Lying Lateral Leg Raises
- Get in a side-lying position. You can either extend your arm to rest your head on it or prop yourself up on your elbow while keeping your forearm flat. Choose the option that helps you keep your balance.
- Keep your legs in line with one another, and raise the top leg off the ground approximately 15 inches.
- Still keeping your legs in line with one another, gradually lower your leg to just above the other one.
- Repeat for 10 to 15 reps. Then, switch sides.
Standing Glute Squeeze
- Without locking your knees, stand with your feet shoulder-width apart. Keep your feet pointed out in front of you.

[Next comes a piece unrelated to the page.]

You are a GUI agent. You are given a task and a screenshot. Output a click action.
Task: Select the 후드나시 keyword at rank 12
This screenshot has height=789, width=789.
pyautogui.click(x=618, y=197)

- Squeeze your gluteal muscles, as if you’re about to move your heels away from the floor, without moving your feet.
- Hold the position for 10 to 30 seconds.
- Relax between each contraction for a second or two.
- Repeat 10 times.
Isometric Hip Press
- Lie flat on your back. Bend your knees and put your feet on the floor under your knees.
- Loop a resistance band or belt around your legs, slightly above your knees.
- Press against the belt using the outside of your legs.
- Keep your position for 10 to 30 seconds, then release.
- Relax, and repeat.
- Get into a sit-up position.
- Move your knees gently to the left, stopping when you feel your hips start to come up off the ground. Keep your belly button facing upward.
- Bring your knees back to center, then twist them to the right.
- Repeat for a total of 25 to 30 repetitions.
Recovery from Hip Tendonitis
Hip tendonitis is a painful condition that should subside on its own within 4 to 6 weeks, with plenty of rest and stretching. Performing a series of hip tendonitis exercises can help relieve pain.
If any of these strengthening exercises cause severe pain, stop doing them and seek medical advice from a healthcare professional such as your orthopedic doctor or physical therapist.